Automated security tests

129 tests across 3 files run on every commit:

File Tests Coverage
tests/test_security.py 66 Prompt injection (EN + SK), safe mode, owner enforcement, channel policy
tests/test_security_audit.py 50+ Hardcoded secrets scan (AST), SQL safety, eval/exec ban, vault integration, sandbox isolation, API auth, log redaction
tests/test_security_invariants.py 13 Architecture invariants (no hardcoded paths, no duplicate persona, sandbox default = "1", tool policy completeness)

Plus 27+ regression tests added in the v1.35.0 release across vault, finance race lock, telegram cleanup, log retention, brain conversation, runtime LLM resolver.
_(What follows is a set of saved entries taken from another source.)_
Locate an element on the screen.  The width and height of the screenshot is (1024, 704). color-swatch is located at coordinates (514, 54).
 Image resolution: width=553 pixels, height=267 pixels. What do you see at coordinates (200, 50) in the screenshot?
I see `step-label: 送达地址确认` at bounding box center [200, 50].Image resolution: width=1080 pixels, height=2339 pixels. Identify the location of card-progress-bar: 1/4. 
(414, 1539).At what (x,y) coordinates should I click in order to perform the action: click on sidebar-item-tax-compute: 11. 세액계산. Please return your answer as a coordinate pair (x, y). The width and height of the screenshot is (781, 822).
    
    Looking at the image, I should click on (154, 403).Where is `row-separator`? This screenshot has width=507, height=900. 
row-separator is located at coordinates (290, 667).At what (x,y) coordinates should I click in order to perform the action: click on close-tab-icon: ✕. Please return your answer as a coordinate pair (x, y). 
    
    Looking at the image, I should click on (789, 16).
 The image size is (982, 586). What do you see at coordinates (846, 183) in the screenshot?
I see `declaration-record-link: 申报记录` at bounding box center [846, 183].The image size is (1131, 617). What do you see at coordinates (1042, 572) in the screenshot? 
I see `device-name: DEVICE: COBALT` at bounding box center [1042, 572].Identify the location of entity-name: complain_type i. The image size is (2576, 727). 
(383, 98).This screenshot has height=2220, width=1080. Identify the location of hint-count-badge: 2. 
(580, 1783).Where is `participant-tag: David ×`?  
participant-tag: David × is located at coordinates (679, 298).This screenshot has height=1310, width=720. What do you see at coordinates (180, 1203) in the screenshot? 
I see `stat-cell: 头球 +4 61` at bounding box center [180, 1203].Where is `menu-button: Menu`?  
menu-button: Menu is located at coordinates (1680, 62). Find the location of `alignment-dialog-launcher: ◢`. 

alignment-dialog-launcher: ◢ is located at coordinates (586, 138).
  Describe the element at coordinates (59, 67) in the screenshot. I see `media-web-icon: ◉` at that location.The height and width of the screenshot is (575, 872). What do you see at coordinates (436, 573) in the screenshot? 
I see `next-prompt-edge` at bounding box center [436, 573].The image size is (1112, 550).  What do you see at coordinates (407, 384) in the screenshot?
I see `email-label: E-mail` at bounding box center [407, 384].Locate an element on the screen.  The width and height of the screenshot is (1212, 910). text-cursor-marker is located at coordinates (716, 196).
Run the security suite directly:

.venv/bin/python -m pytest tests/test_security.py tests/test_security_audit.py tests/test_security_invariants.py -v

What the agent NEVER does without explicit approval

  1. Send money. Wallet balance/receive only — no autonomous outflow. No smart contracts. No DeFi. No trading.
  2. Print, log, transmit, or otherwise reveal a private key, mnemonic, or wallet address.
  3. Execute code on the host filesystem unless AGENT_SANDBOX_ONLY=0 is explicitly set.
  4. Comply with prompt-injection attempts.
  5. Share internal system information (CPU/RAM/budget/secrets) with non-owners or restricted channels.
  6. Bypass the sandbox for untrusted code.
  7. Modify its own security rules at runtime.

Known limits

  • Static tool policy. No runtime learning on security rules. Capability manifest changes require a code change + test update + redeploy. (This is intentional.)
  • Audit log is a ring buffer. PolicyAuditLog and ExplanationLog cap at 1000 entries each in memory; long-term audit lives in the long-tier log file. We do not currently persist the in-memory rings to a separate audit store.
  • No formal red-team suite yet. Multi-step escalation and cross-channel attacks are tested ad hoc. A structured red-team test suite is on the roadmap.

Disclosing a vulnerability

See SECURITY.md at the repo root for the disclosure policy. Brief: open a private security advisory on GitHub. Critical bugs get a fix ASAP, high-severity within 7 days, medium within 30 days.